If you don't want the side bracket, you can do low profile RAM and dual 120x25 mm or even 140x25/120x25 mm, but you'll have to be creative to mount a second side fan and as I'll show in a second, it's not the best heatsink in this case because a third option remains... the NH-C14S.

The PH-TC14CS and the NH-C14S are the same height with/without a top fan. The NH-C14S won't fit with side HDDs unlike the PH-TC14CS, but it has much better RAM clearance. For a system with no side bracket, the NH-C14S is the better choice, both because of the RAM clearance and because the longer heatsink actually has the length for a 140 mm fan unlike the PH-TC14CS which wastes part of a 140 mm fans airflow.

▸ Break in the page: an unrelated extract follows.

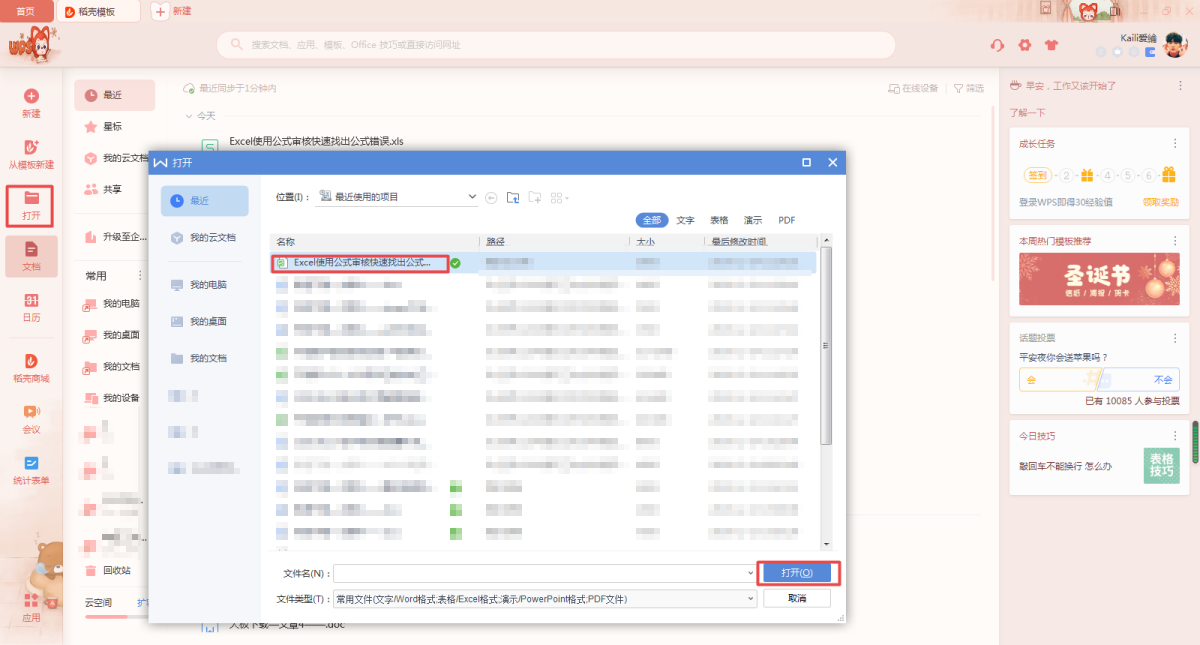Viewport: 1200px width, 645px height.
Task: Click the skin shirt icon in header
Action: click(x=1050, y=45)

EDIT: Since you are looking for a CPU cooler to use with the HDD cage, you obviously can't use the Noctua 140 mm heatsinks, but you have to consider how you would setup the fans on the Phanteks. Do you want a 25 mm thick bottom fan? Can you even fit one? I'd do dual 120x15 mm fans as intakes if I were you, it ensures good RAM compatibility and proper CPU cooling.

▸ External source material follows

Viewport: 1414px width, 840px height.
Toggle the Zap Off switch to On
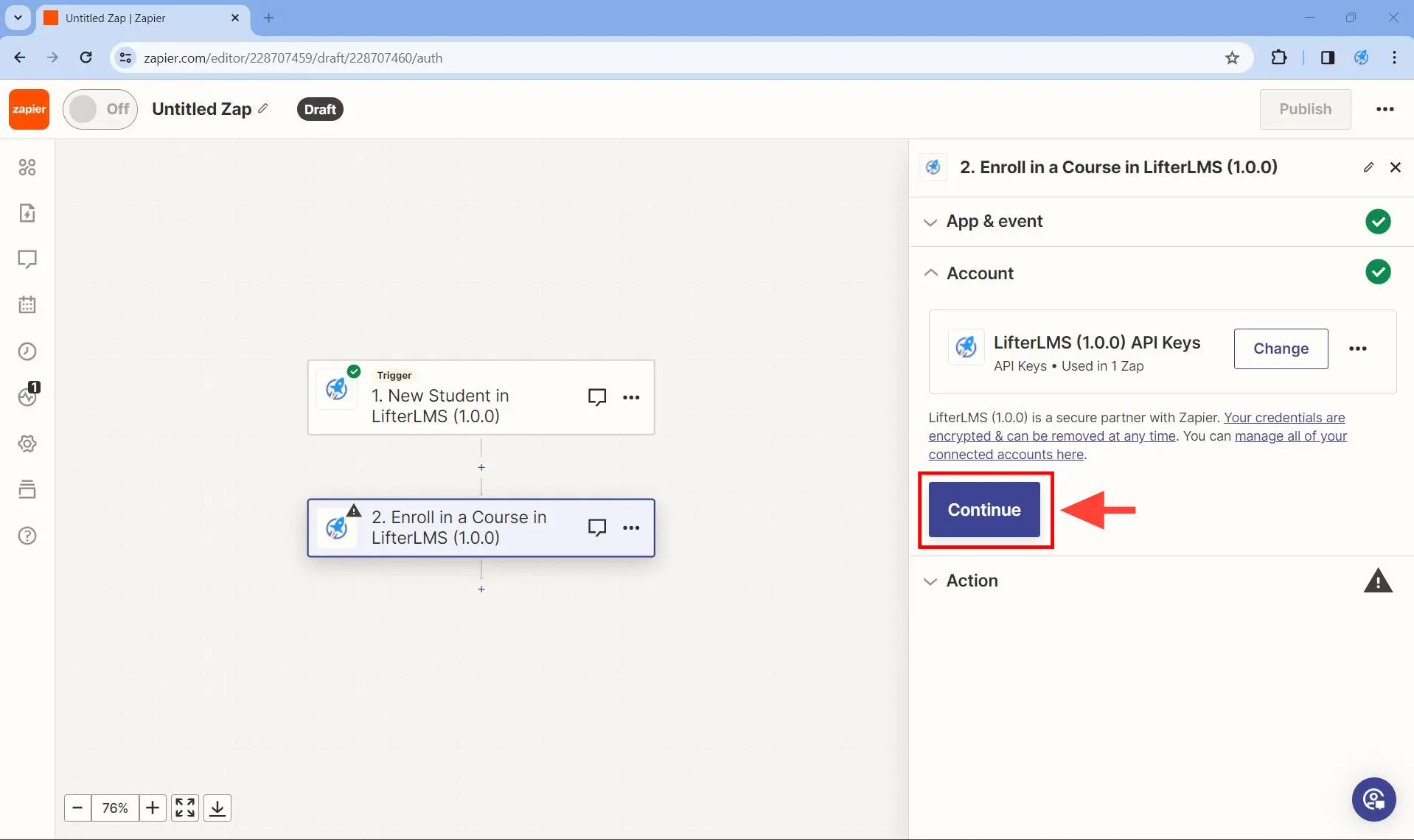pyautogui.click(x=100, y=108)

Thanks for the info. I am just having a really tough time deciding on the cpu cooler.

I just want the best cpu air cooling that will still allow the hdd cage. I was planning on having two 120mm on the side so its ok if the top fan needs to be replaced. Obviously cheaper is better but I don't want to sacrifice cooling. the c14 seems like the best and I wish it could be rotated to fit with the pipes up or down but i guess thats not possible? or even if i could mod the cage a bit to scoot it over so it fits with the c14.

Someone just please decide for me lol
 
You might be able to get the C14 in there facing down if you use a PCIe extender, but the Phanteks dual 120x15 mm seems like a more sensible choice. Again, cooling is absolutely a non-issue with the Phanteks if it's just for a regular i5. AFAIK there's no way to mod the cage to work with the C14.
 
You might be able to get the C14 in there facing down if you use a PCIe extender, but the Phanteks dual 120x15 mm seems like a more sensible choice. Again, cooling is absolutely a non-issue with the Phanteks if it's just for a regular i5. AFAIK there's no way to mod the cage to work with the C14.

What i was thinking is some sort of simple metal plate that would have screw holes 1/4"-1/2" or however much you need apart. So the plate would screw into the side panel or fan on the side, then there would be 4 more holes 1/2" towards the front on the plate and thats what the cage would screw into. Something like the little ssd stacking plates that just have 8 holes in them, except big enough for 120mm.

but right now its looking like the phanteks or the scythe kabuto since they are cheaper than noctua and bequiet, both with a 120mm on the side panel, and a fan under if possible.